## What the task asks
Pick every line with "Given" from the material below.

## Data for this exercise
☆ ☆ ☆ ☆ ☆ ☆ ☆

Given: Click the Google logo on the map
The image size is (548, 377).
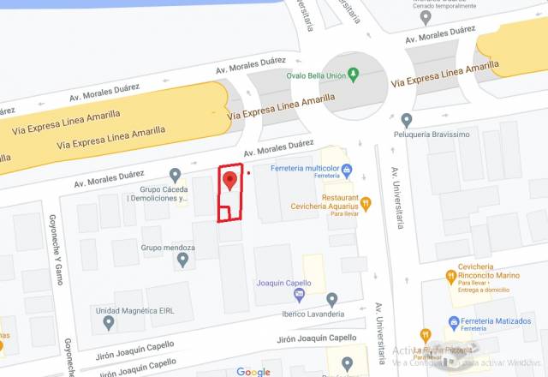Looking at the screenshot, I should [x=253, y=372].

☆ ☆ ☆ ☆ ☆ ☆ ☆

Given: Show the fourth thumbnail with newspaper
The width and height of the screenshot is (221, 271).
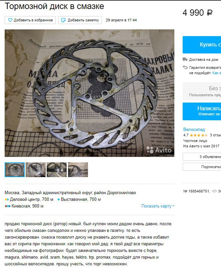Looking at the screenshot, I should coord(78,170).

☆ ☆ ☆ ☆ ☆ ☆ ☆

## Answer
Given: Click the Google logo on the map
Given: Show the fourth thumbnail with newspaper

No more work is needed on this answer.